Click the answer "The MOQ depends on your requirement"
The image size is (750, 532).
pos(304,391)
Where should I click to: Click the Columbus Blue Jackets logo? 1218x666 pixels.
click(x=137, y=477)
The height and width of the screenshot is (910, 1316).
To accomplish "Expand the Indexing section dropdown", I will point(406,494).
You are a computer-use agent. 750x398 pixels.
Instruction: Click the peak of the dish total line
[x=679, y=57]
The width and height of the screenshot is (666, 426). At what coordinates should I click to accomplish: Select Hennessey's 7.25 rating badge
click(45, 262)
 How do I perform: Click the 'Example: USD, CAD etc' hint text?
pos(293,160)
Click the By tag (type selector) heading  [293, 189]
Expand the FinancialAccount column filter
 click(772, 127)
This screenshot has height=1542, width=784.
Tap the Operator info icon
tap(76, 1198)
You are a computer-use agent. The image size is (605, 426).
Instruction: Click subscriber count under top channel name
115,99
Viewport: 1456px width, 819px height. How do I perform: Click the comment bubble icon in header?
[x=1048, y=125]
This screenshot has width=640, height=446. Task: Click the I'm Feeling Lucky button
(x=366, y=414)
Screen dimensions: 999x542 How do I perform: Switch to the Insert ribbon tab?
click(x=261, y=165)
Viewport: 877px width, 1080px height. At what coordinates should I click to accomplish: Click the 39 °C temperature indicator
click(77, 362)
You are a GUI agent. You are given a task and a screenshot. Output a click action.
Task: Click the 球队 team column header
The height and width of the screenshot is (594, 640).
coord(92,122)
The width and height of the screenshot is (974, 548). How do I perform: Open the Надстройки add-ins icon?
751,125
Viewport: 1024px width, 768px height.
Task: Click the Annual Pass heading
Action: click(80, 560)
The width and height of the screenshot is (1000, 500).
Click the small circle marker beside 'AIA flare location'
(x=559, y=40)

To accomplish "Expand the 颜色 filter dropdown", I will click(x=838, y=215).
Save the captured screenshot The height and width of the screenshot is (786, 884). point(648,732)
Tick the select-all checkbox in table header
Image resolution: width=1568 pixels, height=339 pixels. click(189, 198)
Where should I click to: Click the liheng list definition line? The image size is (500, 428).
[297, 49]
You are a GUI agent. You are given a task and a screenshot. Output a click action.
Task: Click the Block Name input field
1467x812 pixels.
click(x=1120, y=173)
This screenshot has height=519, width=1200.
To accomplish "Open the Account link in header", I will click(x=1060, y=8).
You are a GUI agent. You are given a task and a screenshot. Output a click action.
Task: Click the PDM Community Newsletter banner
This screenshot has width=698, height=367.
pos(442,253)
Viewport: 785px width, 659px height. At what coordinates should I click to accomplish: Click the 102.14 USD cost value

****

Repeat the data in its entirety, word for word.

■ Result of the exercise ■
Click the answer "The MOQ depends on your requirement"
The image size is (750, 532).
pos(304,391)
Where should I click to: Click the Columbus Blue Jackets logo? 1218x666 pixels.
click(x=137, y=477)
The height and width of the screenshot is (910, 1316).
To accomplish "Expand the Indexing section dropdown", I will point(406,494).
You are a computer-use agent. 750x398 pixels.
Instruction: Click the peak of the dish total line
[x=679, y=57]
The width and height of the screenshot is (666, 426). At what coordinates should I click to accomplish: Select Hennessey's 7.25 rating badge
click(45, 262)
 How do I perform: Click the 'Example: USD, CAD etc' hint text?
pos(293,160)
Click the By tag (type selector) heading  [293, 189]
Expand the FinancialAccount column filter
 click(772, 127)
This screenshot has height=1542, width=784.
Tap the Operator info icon
tap(76, 1198)
You are a computer-use agent. The image size is (605, 426).
Instruction: Click subscriber count under top channel name
115,99
Viewport: 1456px width, 819px height. How do I perform: Click the comment bubble icon in header?
[x=1048, y=125]
This screenshot has width=640, height=446. Task: Click the I'm Feeling Lucky button
(x=366, y=414)
Screen dimensions: 999x542 How do I perform: Switch to the Insert ribbon tab?
click(x=261, y=165)
Viewport: 877px width, 1080px height. At what coordinates should I click to accomplish: Click the 39 °C temperature indicator
click(77, 362)
You are a GUI agent. You are given a task and a screenshot. Output a click action.
Task: Click the 球队 team column header
The height and width of the screenshot is (594, 640).
coord(92,122)
The width and height of the screenshot is (974, 548). How do I perform: Open the Надстройки add-ins icon?
751,125
Viewport: 1024px width, 768px height.
Task: Click the Annual Pass heading
Action: click(80, 560)
The width and height of the screenshot is (1000, 500).
Click the small circle marker beside 'AIA flare location'
(x=559, y=40)

To accomplish "Expand the 颜色 filter dropdown", I will click(x=838, y=215).
Save the captured screenshot The height and width of the screenshot is (786, 884). point(648,732)
Tick the select-all checkbox in table header
Image resolution: width=1568 pixels, height=339 pixels. click(189, 198)
Where should I click to: Click the liheng list definition line? The image size is (500, 428).
[297, 49]
You are a GUI agent. You are given a task and a screenshot. Output a click action.
Task: Click the Block Name input field
1467x812 pixels.
click(x=1120, y=173)
This screenshot has height=519, width=1200.
To accomplish "Open the Account link in header", I will click(x=1060, y=8).
You are a GUI agent. You are given a task and a screenshot. Output a click action.
Task: Click the PDM Community Newsletter banner
This screenshot has width=698, height=367.
pos(442,253)
Viewport: 785px width, 659px height. At what coordinates should I click to accomplish: Click the 102.14 USD cost value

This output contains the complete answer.